Work to complete => Begin at the line below that has "Task: Tap the green battery 电池 icon" and stop after the line that has "The height and width of the screenshot is (543, 600).". Please restate only those lines, word for word.

Material provided =>

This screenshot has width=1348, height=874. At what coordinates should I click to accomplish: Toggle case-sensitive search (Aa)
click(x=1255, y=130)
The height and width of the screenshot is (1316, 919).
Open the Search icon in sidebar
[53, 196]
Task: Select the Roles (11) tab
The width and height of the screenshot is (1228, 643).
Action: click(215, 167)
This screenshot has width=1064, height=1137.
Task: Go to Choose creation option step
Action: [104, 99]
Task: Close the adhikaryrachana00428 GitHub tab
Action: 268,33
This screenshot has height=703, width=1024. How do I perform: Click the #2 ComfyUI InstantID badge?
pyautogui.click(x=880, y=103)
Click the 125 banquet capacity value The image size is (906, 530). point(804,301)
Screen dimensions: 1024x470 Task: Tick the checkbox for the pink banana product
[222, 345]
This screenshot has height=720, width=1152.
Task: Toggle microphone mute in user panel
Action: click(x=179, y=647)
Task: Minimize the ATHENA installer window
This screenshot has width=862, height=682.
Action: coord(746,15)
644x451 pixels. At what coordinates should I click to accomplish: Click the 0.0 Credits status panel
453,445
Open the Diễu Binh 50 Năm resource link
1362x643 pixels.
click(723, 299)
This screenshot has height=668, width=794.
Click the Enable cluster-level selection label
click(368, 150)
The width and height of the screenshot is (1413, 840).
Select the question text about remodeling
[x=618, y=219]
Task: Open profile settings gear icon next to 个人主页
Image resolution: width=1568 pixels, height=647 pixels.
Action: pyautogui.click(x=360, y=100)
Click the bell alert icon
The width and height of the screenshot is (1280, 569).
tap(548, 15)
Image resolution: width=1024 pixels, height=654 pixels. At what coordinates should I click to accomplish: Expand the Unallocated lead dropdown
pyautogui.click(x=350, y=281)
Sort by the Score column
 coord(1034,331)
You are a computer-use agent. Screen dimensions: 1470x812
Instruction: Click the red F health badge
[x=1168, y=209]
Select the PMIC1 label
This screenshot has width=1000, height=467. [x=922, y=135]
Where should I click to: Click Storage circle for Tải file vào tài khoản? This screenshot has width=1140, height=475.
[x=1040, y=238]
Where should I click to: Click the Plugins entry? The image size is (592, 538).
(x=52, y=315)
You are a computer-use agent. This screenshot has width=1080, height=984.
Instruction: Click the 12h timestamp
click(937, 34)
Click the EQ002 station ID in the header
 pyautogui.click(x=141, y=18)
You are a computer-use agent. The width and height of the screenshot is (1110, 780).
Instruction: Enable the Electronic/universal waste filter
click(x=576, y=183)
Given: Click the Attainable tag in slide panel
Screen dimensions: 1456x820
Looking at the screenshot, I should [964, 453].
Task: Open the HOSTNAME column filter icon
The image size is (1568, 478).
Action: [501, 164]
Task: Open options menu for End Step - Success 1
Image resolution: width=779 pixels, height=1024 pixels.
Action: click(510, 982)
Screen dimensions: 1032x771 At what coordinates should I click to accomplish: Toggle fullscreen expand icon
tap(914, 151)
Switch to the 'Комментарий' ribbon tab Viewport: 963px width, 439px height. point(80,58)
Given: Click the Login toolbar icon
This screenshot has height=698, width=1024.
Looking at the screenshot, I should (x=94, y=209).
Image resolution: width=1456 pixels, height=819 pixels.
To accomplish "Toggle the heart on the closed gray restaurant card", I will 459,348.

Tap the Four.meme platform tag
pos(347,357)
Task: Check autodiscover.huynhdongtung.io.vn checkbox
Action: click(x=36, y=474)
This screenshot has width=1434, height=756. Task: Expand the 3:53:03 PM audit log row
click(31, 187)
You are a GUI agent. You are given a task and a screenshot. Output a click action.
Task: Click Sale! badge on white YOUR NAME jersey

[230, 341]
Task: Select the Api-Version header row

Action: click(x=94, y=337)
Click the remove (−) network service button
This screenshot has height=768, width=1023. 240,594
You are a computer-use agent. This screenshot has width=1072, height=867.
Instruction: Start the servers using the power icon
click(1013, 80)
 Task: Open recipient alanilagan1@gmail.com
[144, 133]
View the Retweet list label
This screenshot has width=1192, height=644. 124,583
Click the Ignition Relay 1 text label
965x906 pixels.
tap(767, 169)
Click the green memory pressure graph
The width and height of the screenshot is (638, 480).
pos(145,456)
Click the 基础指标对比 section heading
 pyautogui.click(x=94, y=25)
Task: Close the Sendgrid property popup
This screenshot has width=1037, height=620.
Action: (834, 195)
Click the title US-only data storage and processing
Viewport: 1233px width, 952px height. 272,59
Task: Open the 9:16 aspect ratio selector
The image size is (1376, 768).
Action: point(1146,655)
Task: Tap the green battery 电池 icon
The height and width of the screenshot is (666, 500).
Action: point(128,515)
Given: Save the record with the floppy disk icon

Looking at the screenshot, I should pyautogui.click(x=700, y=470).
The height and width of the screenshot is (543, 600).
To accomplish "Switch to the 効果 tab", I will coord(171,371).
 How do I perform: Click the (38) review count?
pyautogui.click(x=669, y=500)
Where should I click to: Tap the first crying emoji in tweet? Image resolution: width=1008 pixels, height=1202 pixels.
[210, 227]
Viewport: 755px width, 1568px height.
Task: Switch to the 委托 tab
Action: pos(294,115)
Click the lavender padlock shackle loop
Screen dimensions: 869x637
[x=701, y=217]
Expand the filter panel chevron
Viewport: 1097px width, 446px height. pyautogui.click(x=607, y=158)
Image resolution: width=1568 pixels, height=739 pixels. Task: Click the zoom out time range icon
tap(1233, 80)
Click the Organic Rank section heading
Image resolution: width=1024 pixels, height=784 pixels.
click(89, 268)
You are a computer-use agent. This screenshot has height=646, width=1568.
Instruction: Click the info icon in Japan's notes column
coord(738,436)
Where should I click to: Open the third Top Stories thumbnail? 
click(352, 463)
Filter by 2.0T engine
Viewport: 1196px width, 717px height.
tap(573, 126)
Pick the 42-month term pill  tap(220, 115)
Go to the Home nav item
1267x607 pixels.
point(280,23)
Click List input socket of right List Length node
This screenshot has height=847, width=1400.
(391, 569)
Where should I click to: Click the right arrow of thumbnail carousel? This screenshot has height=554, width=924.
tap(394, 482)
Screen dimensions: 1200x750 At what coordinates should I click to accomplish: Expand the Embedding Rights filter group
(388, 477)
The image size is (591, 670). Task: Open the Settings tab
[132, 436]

Response to the exercise =>
Task: Tap the green battery 电池 icon
The height and width of the screenshot is (666, 500).
Action: point(128,515)
Given: Save the record with the floppy disk icon

Looking at the screenshot, I should pyautogui.click(x=700, y=470).
The height and width of the screenshot is (543, 600).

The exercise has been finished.